The Legislature should be mindful that it is the nature of government programs to grow once they are established. In this context, it is not difficult to imagine that this growth would manifest as an amendment to the law eliminating the ability to opt out. Alternatively, the government might start severing an owner’s possession of his or her property unless there is an opt out. For example, the government could provide for automatic payroll deductions to fund public charities, or to fund environmental cleanup, unless an employee takes action to request that that not be done.
While auto-enrollment IRAs are a well-intentioned idea to help people better save for retirement, a necessary aspect of liberty is that people exercise their freedom in ways that might not seem optimal to others. It is clear that the vast majority of employees are well aware of the importance of saving for retirement. Over the next few years, employers will hopefully gain greater awareness of the federal tax credits and the growing number of affordable retirement plan options available to them. In the meantime, the state’s role should be limited to directing employers and employees to information which educates them on their options.

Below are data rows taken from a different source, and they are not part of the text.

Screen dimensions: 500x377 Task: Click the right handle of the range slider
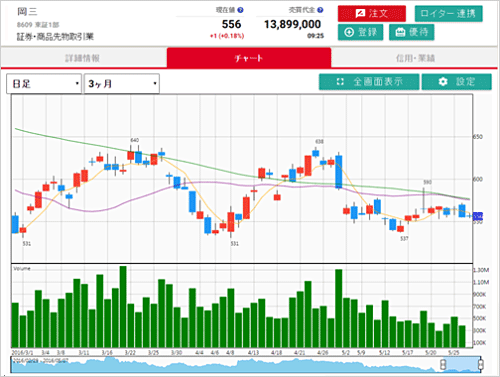coord(480,364)
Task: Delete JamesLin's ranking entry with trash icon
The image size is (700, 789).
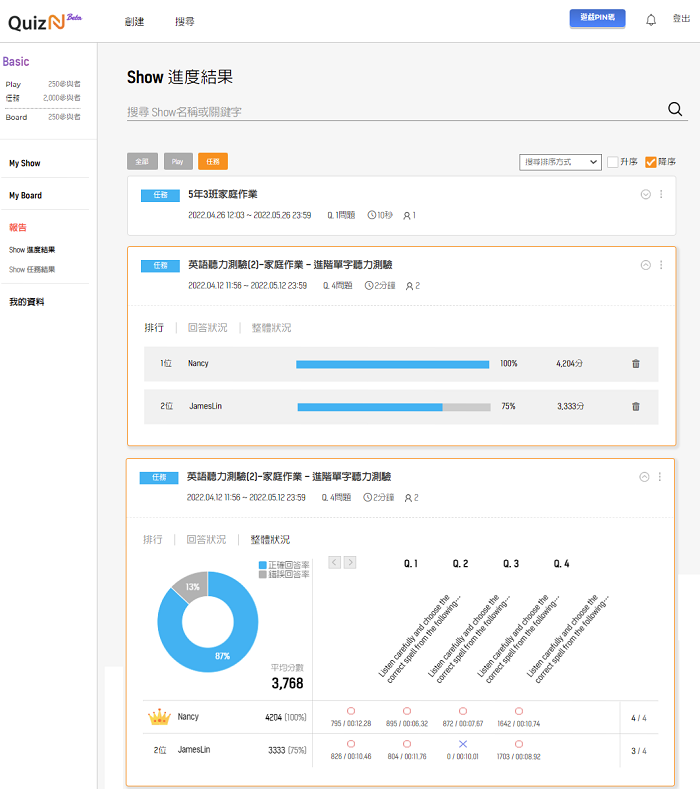Action: (x=636, y=407)
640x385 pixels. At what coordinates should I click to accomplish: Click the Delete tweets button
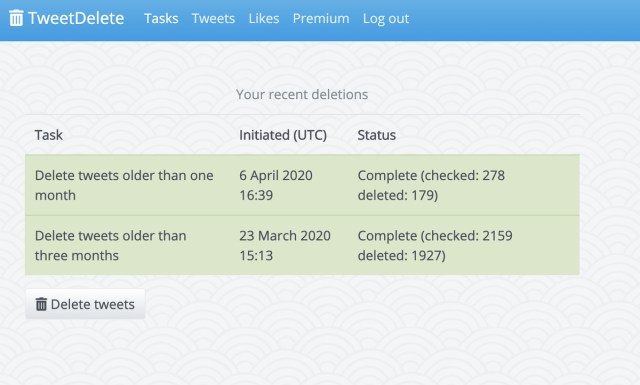(85, 304)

Avoid a state-run 401k. The Legislature should reject any idea of a state-run 401(k) for workers without access to an employer-based retirement plan. Government intervention in the process of saving for retirement should be viewed skeptically when there are already numerous affordable options for employers. There is ample evidence indicating that many employers currently do not possess the knowledge to evaluate retirement plans and overestimate the cost and administrative burden of having one. It is not the proper role of government to set itself up as an actor in a private industry.
In addition to concerns about the role of government, a state-run 401(k) would raise fiscal concerns. The fiscal note for HB 3601 (85R), for example, indicated that the costs of the proposed measures were indeterminate, as they would depend on myriad factors, such as the number of participants, employer and participant contributions, investment activity and any potential fees charged to administer the plan. However, based on information from California and Illinois, the fiscal note estimated that the Texas plan would enroll about 7 million participants, and the bill would have required a General Revenue appropriation of about $3 million for fiscal year 2018 to get the overseeing board up and running. And, while the bill required any initial appropriations to be repaid to General Revenue, the fiscal note pointed out that it was “unknown whether the plan would generate enough earnings and fees to repay the initial appropriation by the required date.”

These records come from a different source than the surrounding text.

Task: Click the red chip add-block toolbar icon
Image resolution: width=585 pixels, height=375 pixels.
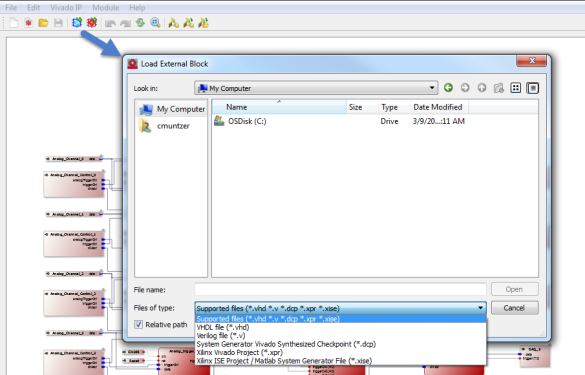Action: tap(92, 23)
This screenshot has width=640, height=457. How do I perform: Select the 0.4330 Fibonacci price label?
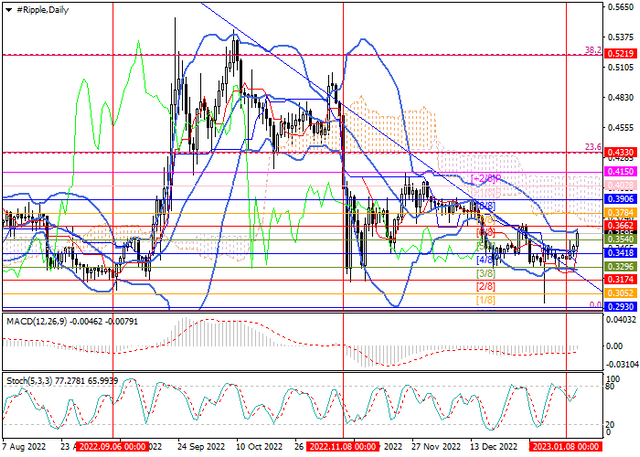[620, 152]
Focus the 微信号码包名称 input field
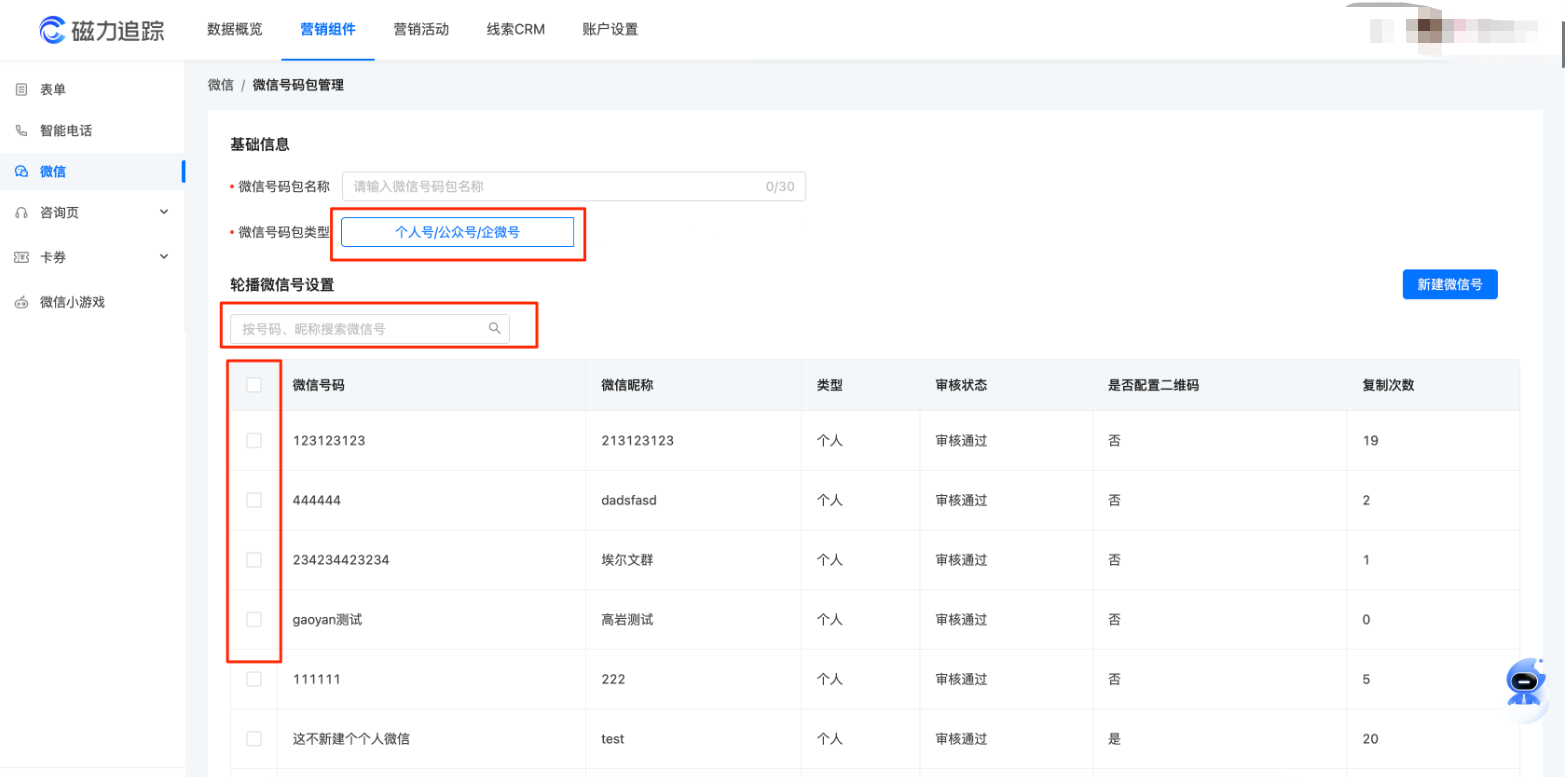The image size is (1565, 777). (x=555, y=186)
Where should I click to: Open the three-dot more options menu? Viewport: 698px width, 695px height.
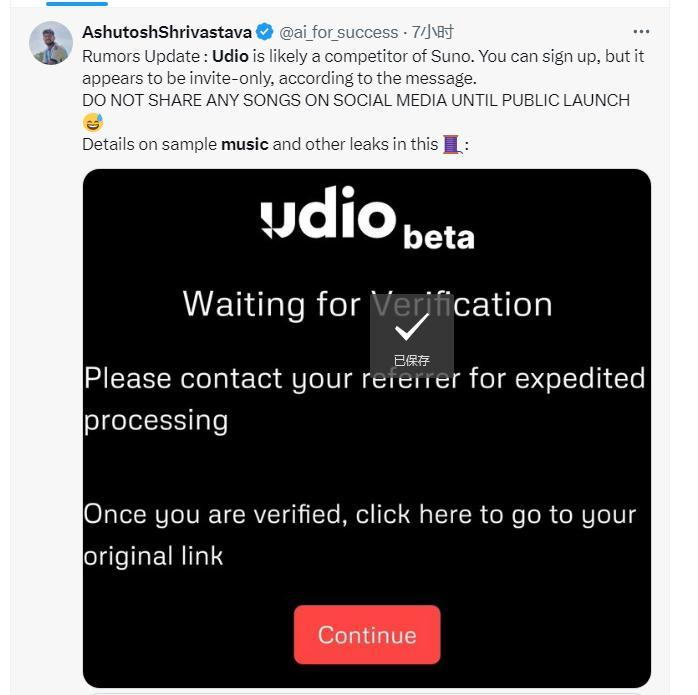pos(641,32)
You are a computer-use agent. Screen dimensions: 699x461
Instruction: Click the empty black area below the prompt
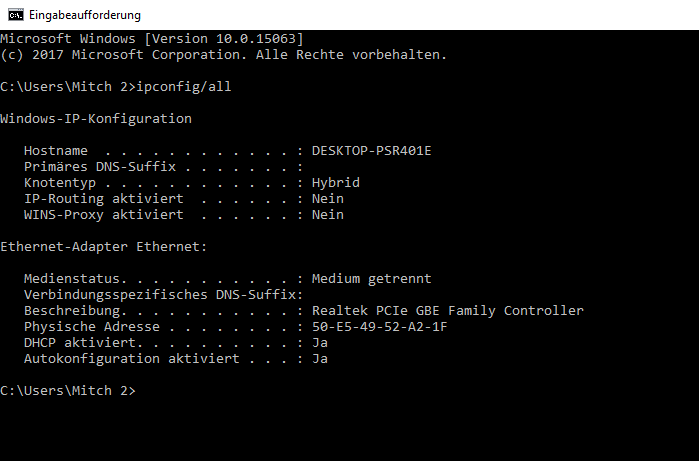click(x=350, y=430)
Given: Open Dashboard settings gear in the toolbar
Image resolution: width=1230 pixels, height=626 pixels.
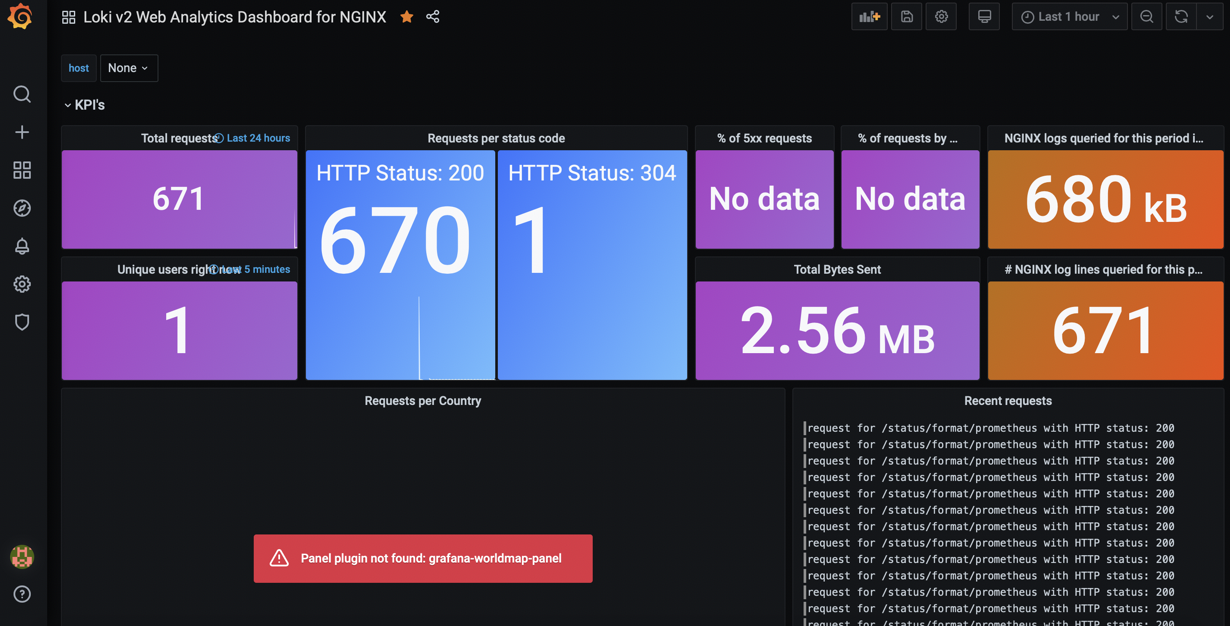Looking at the screenshot, I should pos(940,16).
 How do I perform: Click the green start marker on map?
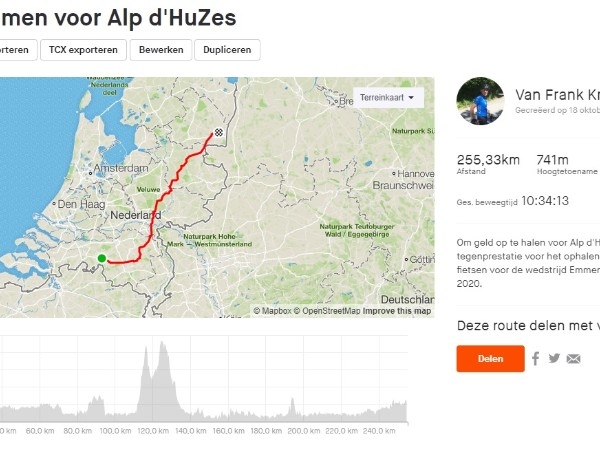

If the Legislature decides additional steps are needed, it could consider a marketplace listing.
If the Legislature determines that the above steps are insufficient, it could consider setting up a marketplace listing such as the one in Washington. The Power to Choose website – which helps electricity customers in the state compare plans – could serve as a model for this listing. The website could be designed such that business owners could compare costs and plans from various retirement plan providers. Additionally, beginning in 2021, employers could search for employers who have expressed interest in setting up MEPs with other employers.